In the results above:

uri is the Id of the sample in the test set
prob is the probability associated to the predicted class with highest probability

So for instance, sample 15121 was predicted as being of forest cover type 0 with probability 0.528. Do not forget that we did use a label_offset when training the service.
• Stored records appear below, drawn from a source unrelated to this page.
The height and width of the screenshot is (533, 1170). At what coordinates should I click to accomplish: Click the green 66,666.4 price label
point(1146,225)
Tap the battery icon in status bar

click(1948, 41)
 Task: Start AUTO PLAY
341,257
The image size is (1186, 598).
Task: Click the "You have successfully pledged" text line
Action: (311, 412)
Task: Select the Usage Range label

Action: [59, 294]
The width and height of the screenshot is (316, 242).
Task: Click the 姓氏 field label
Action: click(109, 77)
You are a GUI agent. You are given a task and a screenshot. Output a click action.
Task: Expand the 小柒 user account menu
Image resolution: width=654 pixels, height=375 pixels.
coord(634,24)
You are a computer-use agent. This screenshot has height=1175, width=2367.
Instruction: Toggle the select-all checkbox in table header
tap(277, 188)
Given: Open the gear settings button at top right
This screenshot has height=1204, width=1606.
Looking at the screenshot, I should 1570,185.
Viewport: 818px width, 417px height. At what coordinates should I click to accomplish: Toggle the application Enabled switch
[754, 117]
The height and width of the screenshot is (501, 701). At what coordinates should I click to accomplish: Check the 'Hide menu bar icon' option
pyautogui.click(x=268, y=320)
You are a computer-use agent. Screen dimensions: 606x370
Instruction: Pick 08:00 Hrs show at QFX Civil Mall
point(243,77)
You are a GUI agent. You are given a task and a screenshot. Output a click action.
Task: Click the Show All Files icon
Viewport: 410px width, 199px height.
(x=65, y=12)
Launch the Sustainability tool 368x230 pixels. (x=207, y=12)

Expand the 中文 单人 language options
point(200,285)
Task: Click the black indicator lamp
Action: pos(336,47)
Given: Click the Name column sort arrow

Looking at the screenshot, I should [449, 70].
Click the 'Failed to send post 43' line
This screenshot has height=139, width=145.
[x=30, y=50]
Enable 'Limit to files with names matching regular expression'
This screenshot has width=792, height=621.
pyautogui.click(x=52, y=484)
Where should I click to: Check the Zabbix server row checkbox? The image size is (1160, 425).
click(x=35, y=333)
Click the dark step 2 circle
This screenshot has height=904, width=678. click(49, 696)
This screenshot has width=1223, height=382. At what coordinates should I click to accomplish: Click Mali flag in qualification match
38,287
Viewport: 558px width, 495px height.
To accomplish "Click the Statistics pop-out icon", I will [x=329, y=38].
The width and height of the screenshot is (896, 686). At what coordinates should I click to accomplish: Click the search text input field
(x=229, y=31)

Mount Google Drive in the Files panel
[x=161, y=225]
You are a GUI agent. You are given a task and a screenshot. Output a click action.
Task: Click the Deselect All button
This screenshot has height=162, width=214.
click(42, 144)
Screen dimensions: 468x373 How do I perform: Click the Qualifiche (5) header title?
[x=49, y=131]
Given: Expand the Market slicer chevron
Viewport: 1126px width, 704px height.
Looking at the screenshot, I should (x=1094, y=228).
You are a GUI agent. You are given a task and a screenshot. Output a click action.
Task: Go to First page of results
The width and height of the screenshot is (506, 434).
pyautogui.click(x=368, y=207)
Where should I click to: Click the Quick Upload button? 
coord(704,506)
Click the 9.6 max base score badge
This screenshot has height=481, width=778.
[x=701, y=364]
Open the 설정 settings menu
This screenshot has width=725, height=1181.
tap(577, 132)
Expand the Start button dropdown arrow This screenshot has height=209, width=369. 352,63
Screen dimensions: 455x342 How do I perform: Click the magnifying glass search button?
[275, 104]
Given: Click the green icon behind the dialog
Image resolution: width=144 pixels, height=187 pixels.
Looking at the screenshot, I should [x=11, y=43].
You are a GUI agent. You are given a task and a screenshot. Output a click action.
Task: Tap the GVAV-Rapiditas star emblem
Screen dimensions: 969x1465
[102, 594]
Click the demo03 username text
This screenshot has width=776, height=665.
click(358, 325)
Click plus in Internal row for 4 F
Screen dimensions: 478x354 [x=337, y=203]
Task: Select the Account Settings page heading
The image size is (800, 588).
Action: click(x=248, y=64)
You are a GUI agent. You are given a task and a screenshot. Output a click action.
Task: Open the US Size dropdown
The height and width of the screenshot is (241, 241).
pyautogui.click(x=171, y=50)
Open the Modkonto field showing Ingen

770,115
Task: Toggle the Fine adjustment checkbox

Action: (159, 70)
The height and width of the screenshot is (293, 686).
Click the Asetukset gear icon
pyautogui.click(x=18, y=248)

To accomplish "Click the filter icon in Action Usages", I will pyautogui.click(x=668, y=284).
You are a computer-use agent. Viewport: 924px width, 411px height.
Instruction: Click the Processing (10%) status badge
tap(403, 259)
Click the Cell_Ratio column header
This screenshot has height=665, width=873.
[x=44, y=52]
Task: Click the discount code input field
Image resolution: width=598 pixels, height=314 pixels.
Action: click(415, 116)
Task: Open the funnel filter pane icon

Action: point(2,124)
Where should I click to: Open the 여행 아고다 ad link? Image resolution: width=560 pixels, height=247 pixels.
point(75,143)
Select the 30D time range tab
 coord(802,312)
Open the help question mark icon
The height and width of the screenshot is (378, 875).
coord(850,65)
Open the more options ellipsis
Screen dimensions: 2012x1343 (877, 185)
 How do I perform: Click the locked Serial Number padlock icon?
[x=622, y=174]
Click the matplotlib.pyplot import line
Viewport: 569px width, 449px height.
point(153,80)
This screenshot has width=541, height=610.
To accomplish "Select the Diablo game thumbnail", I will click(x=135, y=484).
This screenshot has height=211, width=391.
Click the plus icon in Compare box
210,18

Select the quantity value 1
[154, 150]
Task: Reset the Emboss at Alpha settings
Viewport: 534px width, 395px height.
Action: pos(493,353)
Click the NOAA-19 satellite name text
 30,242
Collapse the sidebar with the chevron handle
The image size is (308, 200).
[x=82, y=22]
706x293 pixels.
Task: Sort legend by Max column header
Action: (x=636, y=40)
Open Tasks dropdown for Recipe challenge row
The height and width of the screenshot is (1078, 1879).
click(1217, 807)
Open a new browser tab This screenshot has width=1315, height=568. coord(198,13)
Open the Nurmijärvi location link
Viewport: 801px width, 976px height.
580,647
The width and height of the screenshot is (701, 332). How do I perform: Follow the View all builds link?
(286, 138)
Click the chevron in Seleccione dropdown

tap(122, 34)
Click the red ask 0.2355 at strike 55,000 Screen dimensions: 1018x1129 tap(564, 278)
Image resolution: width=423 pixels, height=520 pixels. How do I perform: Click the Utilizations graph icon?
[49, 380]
So 0 here corresponds to class 1 on page https://www.kaggle.com/c/forest-cover-type-prediction/data, which is a Spruce/Fir cover type.

Prediction from in-memory data


curl -X POST "http://localhost:8080/predict" -d '{
       "service":"covert",
       "parameters":{
         "input":{
           "connector":"csv",
           "scale":true,
           "min_vals":[1863,0,0,0,-146,0,0,99,0,0,0,0,0,0,0,0,0,0,0,0,0,0,0,0,0,0,0,0,0,0,0,0,0,0,0,0,0,0,0,0,0,0,0,0,0,0,0,0,0,0,0,0,0,0,1],
           "max_vals":[3849,360,52,1343,554,6890,254,254,248,6993,1,1,1,1,1,1,1,1,1,1,0,1,1,1,1,1,1,1,0,1,1,1,1,1,1,1,1,1,1,1,1,1,1,1,1,1,1,1,1,1,1,1,1,1]
         }
       },
       "data":["2499,0,9,150,55,1206,207,223,154,859,0,0,1,0,0,1,0,0,0,0,0,0,0,0,0,0,0,0,0,0,0,0,0,0,0,0,0,0,0,0,0,0,0,0,0,0,0,0,0,0,0,0,0,0"]
     }'


{
  "status":{
    "code":200,
    "msg":"OK"
  },
  "head":{
    "method":"/predict",
    "time":1.0,
    "service":"covert"
  },
  "body":{
    "predictions":{
      "uri":"1",
      "classes":{
        "prob":0.5324947834014893,"cat":"2"
      }
    }
  }
}

Importantly, note that in the call above there’s no mention of the Id field, and that the Id value has been stripped from each array of scaling parameters. This is because while in training mode, the datasets often hold an id per training sample, but when predicting, it is less common.